In January and February, complaints of symptoms spiked as well as reports of visible sheens and strange-smelling water.

"I am glad that we have gotten to the point where we can say that at least for these 12 samples from homes, and for the shafts, petroleum wasn't detected," said Marti Townsend, a prominent local environmental activist who chairs the Red Hill Community Representation Initiative. The group was created as part of a federal consent order regarding the closure of Red Hill that included the EPA, DOH and the military, and is made up of a mixture of local residents and activists along with people directly affected by the Red Hill water crisis.

Townsend added, "But

we also know that there is a sheen that is visibly detectable and a smell and reactions to the use of water, which justify further investigation, which honestly, the Navy should have been doing much sooner than now." She noted that the DOH findings acknowledge that there "were things that the tests picked up, but that were not targets of the test and are

inconclusive basically. ... Now we need to figure out exactly what is in the water now, which is what the community has been asking for two years."

In the news release, the DOH said that while the samples found no petroleum, it does not endorse several conclusions by a Navy "Swarm Team" of experts the service brought in to investigate the increase in TPH detections. Notably, the DOH said it disagrees with the Navy's conclusion that certain drinking water zones could not have been contaminated during the November 2021 incident, and that "the Navy should continue to respond to complaints from zones served by its drinking water system."

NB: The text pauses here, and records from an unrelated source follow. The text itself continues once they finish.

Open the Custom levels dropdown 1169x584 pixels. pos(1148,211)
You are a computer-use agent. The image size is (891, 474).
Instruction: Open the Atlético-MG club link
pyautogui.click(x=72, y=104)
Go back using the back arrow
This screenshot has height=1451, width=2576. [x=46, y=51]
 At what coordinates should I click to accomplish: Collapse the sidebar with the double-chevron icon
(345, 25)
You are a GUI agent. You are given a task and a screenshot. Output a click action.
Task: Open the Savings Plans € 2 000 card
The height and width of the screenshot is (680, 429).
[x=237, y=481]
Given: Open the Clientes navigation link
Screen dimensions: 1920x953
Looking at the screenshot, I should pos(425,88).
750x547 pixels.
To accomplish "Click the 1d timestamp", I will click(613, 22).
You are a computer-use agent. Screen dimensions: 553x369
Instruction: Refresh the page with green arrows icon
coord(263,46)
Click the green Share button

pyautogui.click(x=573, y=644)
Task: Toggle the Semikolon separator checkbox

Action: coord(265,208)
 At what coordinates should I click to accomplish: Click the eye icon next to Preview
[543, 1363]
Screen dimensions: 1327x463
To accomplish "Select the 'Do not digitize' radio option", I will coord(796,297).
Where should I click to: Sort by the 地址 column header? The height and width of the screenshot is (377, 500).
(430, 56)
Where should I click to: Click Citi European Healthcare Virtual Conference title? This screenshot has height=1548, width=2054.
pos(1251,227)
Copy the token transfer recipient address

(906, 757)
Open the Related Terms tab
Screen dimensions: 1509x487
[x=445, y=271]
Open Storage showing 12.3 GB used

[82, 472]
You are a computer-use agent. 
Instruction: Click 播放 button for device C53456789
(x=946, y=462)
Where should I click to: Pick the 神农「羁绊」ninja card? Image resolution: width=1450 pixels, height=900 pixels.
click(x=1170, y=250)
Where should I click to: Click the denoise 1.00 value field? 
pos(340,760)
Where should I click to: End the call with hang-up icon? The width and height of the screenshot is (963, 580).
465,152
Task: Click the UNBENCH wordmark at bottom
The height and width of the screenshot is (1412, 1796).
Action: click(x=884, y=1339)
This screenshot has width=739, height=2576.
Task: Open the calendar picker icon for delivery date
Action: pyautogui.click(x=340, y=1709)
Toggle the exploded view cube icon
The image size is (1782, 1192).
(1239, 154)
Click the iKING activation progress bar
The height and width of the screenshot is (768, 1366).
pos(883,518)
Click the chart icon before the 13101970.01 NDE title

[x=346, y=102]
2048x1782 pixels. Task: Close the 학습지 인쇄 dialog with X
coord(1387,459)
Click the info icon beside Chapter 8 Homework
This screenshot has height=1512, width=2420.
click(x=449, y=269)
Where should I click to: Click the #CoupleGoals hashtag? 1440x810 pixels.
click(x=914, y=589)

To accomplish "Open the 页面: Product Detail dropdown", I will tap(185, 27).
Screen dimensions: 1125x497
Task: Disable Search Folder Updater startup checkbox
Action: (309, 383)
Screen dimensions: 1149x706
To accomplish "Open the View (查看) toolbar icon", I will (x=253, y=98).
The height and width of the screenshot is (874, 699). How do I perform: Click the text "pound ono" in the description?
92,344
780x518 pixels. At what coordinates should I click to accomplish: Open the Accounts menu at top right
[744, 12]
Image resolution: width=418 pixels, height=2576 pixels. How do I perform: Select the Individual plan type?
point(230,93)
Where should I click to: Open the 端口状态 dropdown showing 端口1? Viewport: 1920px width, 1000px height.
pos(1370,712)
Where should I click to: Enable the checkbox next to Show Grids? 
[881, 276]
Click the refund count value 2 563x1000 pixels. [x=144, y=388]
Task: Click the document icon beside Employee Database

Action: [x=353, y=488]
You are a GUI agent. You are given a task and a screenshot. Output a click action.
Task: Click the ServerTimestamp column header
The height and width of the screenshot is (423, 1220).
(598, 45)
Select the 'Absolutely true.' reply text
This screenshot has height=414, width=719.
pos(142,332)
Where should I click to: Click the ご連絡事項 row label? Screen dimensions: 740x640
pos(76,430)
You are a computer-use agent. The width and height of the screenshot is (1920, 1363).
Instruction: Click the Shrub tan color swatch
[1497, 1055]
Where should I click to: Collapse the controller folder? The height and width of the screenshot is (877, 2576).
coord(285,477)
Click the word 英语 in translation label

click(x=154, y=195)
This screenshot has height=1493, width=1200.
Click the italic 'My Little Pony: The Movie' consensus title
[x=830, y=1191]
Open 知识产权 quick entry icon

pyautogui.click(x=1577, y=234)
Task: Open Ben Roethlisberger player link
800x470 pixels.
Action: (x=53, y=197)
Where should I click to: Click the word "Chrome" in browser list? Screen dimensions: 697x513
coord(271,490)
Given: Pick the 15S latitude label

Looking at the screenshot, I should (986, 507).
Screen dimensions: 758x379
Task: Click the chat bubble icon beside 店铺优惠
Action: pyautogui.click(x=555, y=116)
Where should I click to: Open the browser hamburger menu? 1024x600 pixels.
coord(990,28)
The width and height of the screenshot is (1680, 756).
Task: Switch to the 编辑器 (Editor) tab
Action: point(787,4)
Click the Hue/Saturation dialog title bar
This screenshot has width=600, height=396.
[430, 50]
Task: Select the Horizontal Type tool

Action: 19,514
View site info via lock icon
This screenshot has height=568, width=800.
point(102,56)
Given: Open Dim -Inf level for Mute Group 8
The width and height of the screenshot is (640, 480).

Recently, residents took the federal government to court in a lawsuit over

the exposure. The trial concluded this month, and the presiding judge is expected to make a ruling on damages later this year. During the trial, the federal government's legal team argued that the contamination wasn't severe enough to cause serious health effects and that some people reporting symptoms were never exposed to fuel at all.

The DOH is also not ruling out the possibility that fuel remains in the Navy's waterline. In a news release it said that "a generalized conclusion that there is no residual fuel for the entire base cannot be made. However, the Navy will have an opportunity to demonstrate a downtrend in the detection during the additional year of sampling. This extended monitoring will comprise of 3,500 additional tests in residences/buildings. This continued large-scale testing would be more representative of the system, and as such, better conclusions can be made."

The CRI has expressed frustration with both the military and regulatory agencies, accusing them of dodging and ignoring questions as well as withholding information, which it says has undermined trust. But Townsend said the DOH's

report was thorough and laid out how and why it

concluded what it did, and that it provides a road map to better testing and more releases to the public.

"I think the department has done a good job of properly bracketing their findings — these 12 homes, these samples from February do not show petroleum," said Townsend. "That doesn't mean that there isn't petroleum in the system, and part of the challenge is that it seems like this contamination comes out in fits and spurts. And so part of it is trying to figure out how to catch it."